Lists of source file changes
(tab-separated values (TSV) format)
source_file_change_histories.zip
(28MB)
This ZIP file contains 100 directories whose names correspond to project names;
each directory has 1 TSV file: source_file_change_history.tsv.
In the TSV file, each line corresponds to each commit of each source file.
They have the following five columns:
  1. No.: Zero-based index of a file's changes (commits), and "0" signifies the initial commit of the corresponding file.
    This index is reset to zero by each source file.
  2. Total count of changes: The number of changes (commits) which the corresponding file was involved in.
    This value is also corresponding to the maximum No.
    For example, if a source file was changed three times, the following four lines are presented:
    0    3    ... (initial commit)
    1    3    ...
    2    3    ...
    3    3    ... (last commit)
  3. Commit hash
  4. File path: Since the file name or file path might be changed through a commit, this column is presented for each commit.
  5. Commit date
Warnings made by PMD
(tab-separated values (TSV) format)
pmd_results.zip
(718MB)
This ZIP file contains 100 directories whose names correspond to project names;
each directory has a TSV file which presents the warnings made by PMD for all versions of all source files, whose columns are: "the commit hash," "the file path," "the line number corresponding to the warning," and "the warning's priority."
Warnings' priorities are pre-defined in the PMD rule sets.
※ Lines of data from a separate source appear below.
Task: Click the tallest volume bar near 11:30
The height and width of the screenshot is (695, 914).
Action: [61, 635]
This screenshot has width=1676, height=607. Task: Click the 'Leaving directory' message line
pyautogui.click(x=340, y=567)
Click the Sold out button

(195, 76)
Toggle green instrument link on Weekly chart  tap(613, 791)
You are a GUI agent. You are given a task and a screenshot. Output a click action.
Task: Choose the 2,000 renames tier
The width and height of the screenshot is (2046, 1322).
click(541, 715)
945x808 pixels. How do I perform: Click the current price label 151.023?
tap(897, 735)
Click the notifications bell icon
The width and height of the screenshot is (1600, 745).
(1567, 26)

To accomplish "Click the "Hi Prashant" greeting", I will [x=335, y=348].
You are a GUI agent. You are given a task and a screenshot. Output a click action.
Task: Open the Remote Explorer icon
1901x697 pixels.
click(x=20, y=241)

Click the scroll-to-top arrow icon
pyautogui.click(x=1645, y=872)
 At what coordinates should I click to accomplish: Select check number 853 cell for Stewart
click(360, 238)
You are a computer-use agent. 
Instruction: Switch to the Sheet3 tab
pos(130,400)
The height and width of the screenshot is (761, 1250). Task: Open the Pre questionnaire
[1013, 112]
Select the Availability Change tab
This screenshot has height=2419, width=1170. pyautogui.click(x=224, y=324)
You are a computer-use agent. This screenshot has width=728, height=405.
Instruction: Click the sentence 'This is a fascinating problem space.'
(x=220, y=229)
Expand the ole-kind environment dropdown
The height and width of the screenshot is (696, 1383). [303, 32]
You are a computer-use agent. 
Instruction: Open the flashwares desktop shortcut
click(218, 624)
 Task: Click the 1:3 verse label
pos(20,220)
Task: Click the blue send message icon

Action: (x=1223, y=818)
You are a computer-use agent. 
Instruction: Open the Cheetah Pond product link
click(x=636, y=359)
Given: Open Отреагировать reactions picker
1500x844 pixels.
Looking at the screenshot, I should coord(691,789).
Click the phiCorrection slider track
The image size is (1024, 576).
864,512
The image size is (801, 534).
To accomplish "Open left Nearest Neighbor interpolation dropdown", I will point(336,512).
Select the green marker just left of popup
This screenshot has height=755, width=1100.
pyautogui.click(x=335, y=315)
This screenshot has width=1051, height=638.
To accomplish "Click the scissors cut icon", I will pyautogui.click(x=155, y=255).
Warning lifetime data (by project)
(CSV format)
survival_data_by_project.zip
(16MB)
This ZIP file contains 100 directories whose names correspond to project names;
each directory has a CSV file presenting sets of "warning," "censor" and "lifetime (in days)."
In "censor" column, it gives 0 if the warning sample is a censor sample; otherwise, 1.
Warning lifetime data (by kind of warning)
(CSV format)
survival_data_by_warning.zip
(14MB)
This ZIP file contains 259 CSV files whose names correspond to warning names;
each CSV file presenting sets of "warning," "censor" and "lifetime (in days)."
In "censor" column, it gives 0 if the warning sample is a censor sample; otherwise, 1.
List of the expected lifetimes of warnings
(CSV format)
survival_analysis_results.csv
(11KB)
This CSV file lists 259 results of the survival analysis: each line corresponds to each kind of warning, which gives the warning name and the expected lifetime (in days).